## Available records
━━━━

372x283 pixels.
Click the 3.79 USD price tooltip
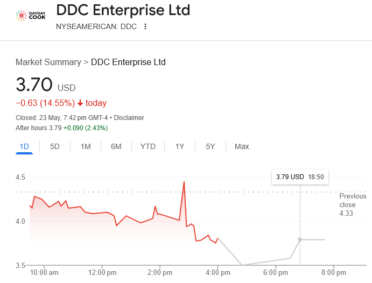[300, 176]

━━━━

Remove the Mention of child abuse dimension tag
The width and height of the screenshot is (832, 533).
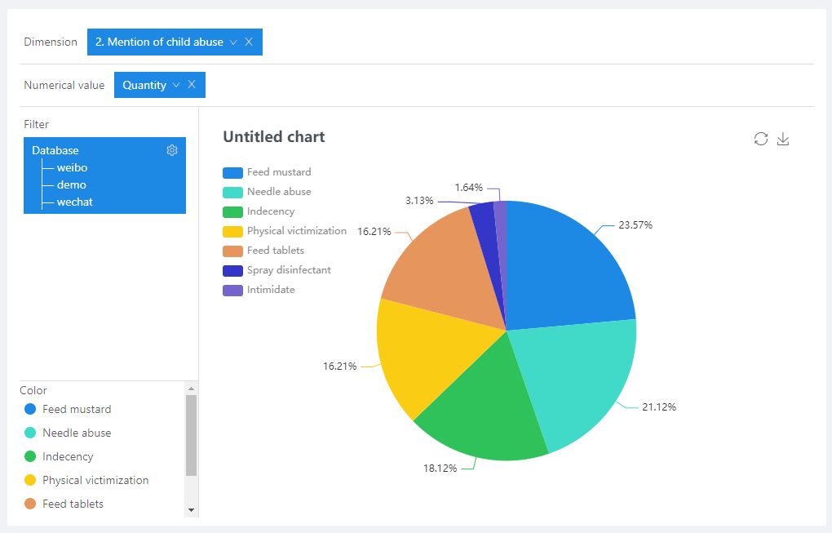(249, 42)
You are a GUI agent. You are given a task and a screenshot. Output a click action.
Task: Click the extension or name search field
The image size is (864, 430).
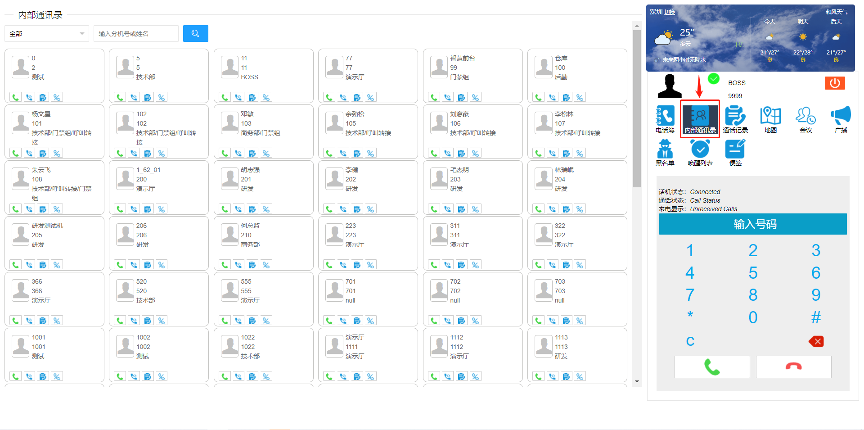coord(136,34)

━━━━

## Task to carry out
Transcribe the data verbatim from the line with "You are a GUI" to the line with "coord(136,34)", including both of those lines. Leave the pictures out of your answer.

## Output of the task
You are a GUI agent. You are given a task and a screenshot. Output a click action.
Task: Click the extension or name search field
The image size is (864, 430).
coord(136,34)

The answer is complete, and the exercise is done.